Read those words a few times;  let them roll around in your mouth and in your mind.  I’m no Constitutional scholar, but a little research reveals that those words were chosen with great care and deliberation by our Founders.  While lots of government officials are required to take an oath, only the President’s oath is explicitly scripted in the Constitution.

Trump has to repeat those exact words.  Not “I’ll make great deals,” not “I’m going to keep you in suspense,” not “I’ll let you know when the audit is complete,” not “I have a beautiful, beautiful plan.

And maybe, MAYBE, the actual words of the Oath will resonate in Mr. Trump’s heart.

After Trump has uttered those words, Supreme Court Chief Justice Roberts will likely say “Congratulations, Mr.

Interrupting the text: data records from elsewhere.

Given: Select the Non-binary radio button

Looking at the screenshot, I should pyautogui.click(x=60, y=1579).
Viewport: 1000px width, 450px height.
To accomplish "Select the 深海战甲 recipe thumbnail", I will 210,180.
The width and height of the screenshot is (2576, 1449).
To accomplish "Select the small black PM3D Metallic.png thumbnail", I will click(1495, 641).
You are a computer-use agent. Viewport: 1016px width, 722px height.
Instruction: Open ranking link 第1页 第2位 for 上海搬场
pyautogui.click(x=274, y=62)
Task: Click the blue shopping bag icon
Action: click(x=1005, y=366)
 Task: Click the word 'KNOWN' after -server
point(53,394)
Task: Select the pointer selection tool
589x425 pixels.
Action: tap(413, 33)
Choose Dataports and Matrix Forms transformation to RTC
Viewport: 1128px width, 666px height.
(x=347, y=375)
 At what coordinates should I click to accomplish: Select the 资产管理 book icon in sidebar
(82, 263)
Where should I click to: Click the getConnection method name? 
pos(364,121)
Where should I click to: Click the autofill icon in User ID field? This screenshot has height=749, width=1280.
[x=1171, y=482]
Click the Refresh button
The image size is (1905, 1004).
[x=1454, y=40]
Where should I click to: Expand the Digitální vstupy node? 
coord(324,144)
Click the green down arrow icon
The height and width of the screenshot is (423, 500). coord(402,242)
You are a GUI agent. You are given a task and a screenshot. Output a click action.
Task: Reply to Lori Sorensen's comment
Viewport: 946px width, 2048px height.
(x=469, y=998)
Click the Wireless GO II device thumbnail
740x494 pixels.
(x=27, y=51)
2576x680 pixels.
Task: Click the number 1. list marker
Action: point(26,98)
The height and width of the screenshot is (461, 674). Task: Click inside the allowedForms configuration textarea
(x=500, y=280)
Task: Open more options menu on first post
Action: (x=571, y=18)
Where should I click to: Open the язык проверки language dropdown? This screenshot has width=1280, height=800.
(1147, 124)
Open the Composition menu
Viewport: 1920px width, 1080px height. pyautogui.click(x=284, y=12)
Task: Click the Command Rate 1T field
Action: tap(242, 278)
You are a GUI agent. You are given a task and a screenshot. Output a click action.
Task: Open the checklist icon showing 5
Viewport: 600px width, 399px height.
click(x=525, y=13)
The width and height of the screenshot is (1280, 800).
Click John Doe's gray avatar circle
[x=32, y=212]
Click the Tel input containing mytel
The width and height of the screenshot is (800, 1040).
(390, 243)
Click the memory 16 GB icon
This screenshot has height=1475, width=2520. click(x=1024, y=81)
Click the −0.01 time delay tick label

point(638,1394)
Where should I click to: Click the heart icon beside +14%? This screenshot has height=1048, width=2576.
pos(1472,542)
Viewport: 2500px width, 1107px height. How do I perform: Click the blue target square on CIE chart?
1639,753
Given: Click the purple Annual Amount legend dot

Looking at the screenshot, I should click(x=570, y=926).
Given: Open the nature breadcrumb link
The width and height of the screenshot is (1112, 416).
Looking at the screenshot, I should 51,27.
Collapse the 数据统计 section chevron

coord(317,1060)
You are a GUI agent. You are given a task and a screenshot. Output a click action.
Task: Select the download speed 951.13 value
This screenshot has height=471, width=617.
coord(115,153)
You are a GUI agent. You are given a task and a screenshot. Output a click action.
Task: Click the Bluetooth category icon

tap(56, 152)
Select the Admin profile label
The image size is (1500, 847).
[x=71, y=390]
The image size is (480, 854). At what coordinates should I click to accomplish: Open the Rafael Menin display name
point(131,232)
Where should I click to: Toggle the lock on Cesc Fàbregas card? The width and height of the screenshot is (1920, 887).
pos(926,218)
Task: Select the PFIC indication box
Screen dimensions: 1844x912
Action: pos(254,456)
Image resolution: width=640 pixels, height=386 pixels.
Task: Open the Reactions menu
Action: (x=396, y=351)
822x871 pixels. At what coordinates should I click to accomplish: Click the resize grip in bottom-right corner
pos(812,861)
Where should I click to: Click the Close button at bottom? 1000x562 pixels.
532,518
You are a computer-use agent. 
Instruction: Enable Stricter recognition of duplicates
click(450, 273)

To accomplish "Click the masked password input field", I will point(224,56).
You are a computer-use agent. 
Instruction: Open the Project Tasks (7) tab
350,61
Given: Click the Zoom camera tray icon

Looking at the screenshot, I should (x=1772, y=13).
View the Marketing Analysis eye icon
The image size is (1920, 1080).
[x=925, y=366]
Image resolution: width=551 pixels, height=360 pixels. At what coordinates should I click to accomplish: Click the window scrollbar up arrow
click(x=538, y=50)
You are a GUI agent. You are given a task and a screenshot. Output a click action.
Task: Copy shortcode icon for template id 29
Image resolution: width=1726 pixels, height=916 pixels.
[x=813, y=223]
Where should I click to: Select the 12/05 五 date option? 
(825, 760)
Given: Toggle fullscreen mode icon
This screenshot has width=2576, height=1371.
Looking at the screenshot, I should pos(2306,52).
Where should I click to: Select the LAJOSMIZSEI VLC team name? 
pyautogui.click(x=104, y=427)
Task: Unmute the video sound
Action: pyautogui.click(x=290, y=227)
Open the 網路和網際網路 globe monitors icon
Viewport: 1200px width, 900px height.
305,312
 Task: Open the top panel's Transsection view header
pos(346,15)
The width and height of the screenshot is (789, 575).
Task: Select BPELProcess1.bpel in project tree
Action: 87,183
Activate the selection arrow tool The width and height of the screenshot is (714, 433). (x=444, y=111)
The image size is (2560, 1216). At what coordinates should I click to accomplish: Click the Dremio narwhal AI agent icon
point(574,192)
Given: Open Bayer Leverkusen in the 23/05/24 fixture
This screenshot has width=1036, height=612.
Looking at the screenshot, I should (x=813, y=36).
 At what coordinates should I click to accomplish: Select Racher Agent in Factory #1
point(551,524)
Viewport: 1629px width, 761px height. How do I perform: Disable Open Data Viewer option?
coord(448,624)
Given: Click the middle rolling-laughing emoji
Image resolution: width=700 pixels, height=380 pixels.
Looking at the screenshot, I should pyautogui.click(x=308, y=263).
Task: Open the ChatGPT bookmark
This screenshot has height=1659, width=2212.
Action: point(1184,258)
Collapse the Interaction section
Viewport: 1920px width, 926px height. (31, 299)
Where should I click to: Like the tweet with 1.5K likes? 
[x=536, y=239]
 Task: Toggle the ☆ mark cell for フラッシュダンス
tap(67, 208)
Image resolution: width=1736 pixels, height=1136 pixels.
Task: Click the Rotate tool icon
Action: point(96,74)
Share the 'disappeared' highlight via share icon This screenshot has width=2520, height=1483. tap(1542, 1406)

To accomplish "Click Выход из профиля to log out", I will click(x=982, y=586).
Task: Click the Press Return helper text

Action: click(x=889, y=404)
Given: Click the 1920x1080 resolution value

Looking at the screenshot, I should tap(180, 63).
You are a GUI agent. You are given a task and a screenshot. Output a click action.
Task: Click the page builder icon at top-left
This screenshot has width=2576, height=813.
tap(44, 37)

President.”

And there it will be — Obama becomes a private citizen,  “Hail To The Chief” will be played, cannons will blast, President Trump will talk, they’ll go to lunch, and that will be that.  A parade will follow and later in the evening we’ll see Trump’s balls.

Millions will witness Trump’s oath, and it will be on the record.  At some point in the future, We The People may have to remind President Trump of his oath, and he will not be able to deny that he spoke those words.  If he should stray from that oath, he can’t blame Hillary, the lying media, Meryl Streep, or the establishment swamp.  He will have promised, right there in front of everyone.

Expect “Where’s Waldo” from the media on Friday.

The promised boycott has stirred up the media, though, and that’s not a bad thing.  Given the announced boycotts, I bet the networks will be falling all over themselves trying to figure out who’s missing from the festivities.

My advice to Congress and other big-name celebrities:  don’t plan on skipping this one and getting out of town for a three-day weekend;  you’ll be conspicuous by your absence.  And you know DJT’s minions will be keeping a list.

The moment I’ll wait for on Friday, with mixed emotions, is when the Obamas wave goodbye and board the helicopter.  For me, and I know for millions of others, that will be the defining image on January 20.  God let it happen peacefully.

4 thoughts on “Boycotting the Inauguration: WRONG.

  1. Enjoyed reading your thoughts and glad you shared this. I agree with you on boycott and thought same when feud with John Lewis erupted. Like staying home from prom to stick it to the popular kids.

    • Hey Nick! Great minds think alike. Right on re: Prom (I never attended — imagine). Or boycotting the State Fair because of all the fried food; I’ll show THEM. Thanks for the comment.